Copy every line of the listing below word for word, omitting the pictures.

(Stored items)
-- Opening Marker --
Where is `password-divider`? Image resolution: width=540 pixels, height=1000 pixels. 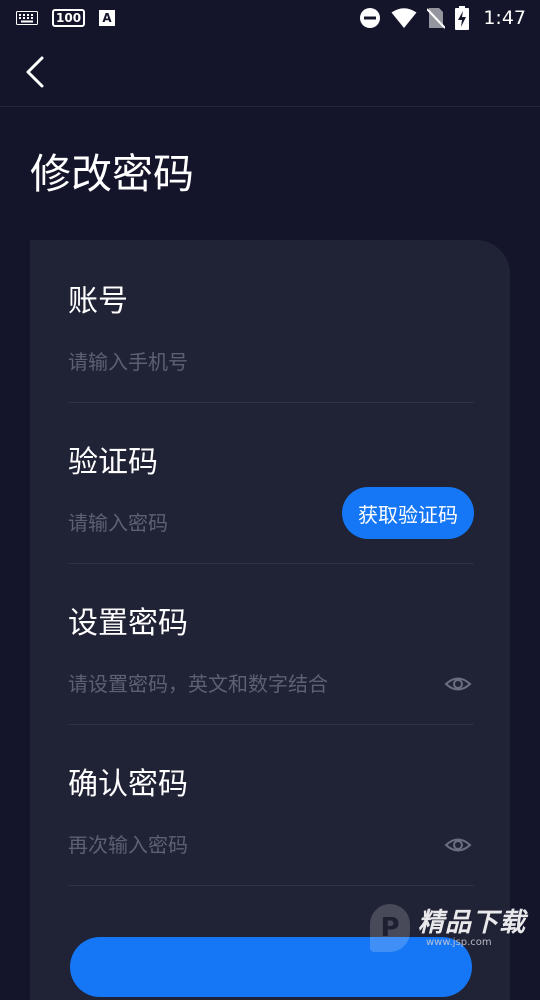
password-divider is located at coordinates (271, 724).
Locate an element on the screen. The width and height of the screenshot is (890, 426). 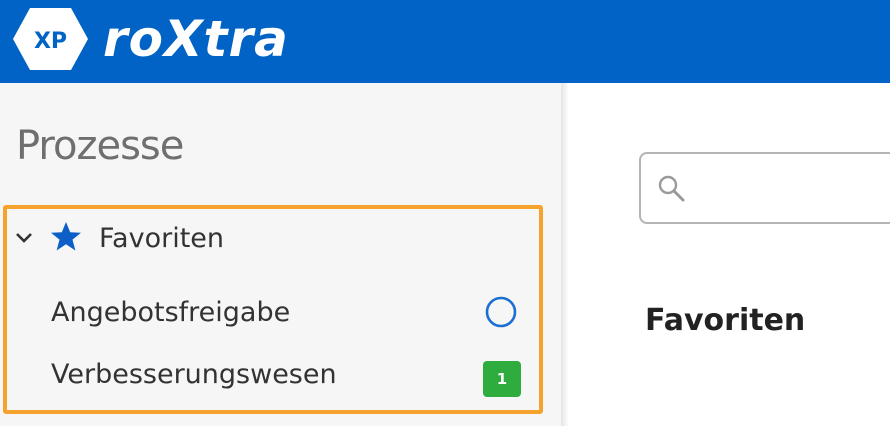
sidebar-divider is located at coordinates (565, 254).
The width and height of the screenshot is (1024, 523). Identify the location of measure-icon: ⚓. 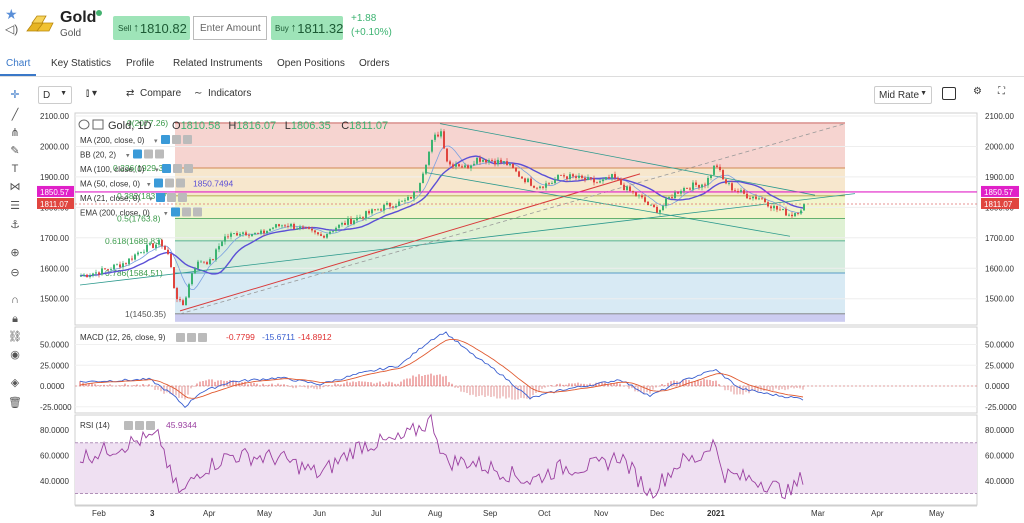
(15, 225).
-- Closing Marker --
### Solution to this exercise
Where is `password-divider`? Image resolution: width=540 pixels, height=1000 pixels. 
password-divider is located at coordinates (271, 724).
Locate an element on the screen. The width and height of the screenshot is (890, 426). 
sidebar-divider is located at coordinates (565, 254).
The width and height of the screenshot is (1024, 523). Identify the location of measure-icon: ⚓. 
(15, 225).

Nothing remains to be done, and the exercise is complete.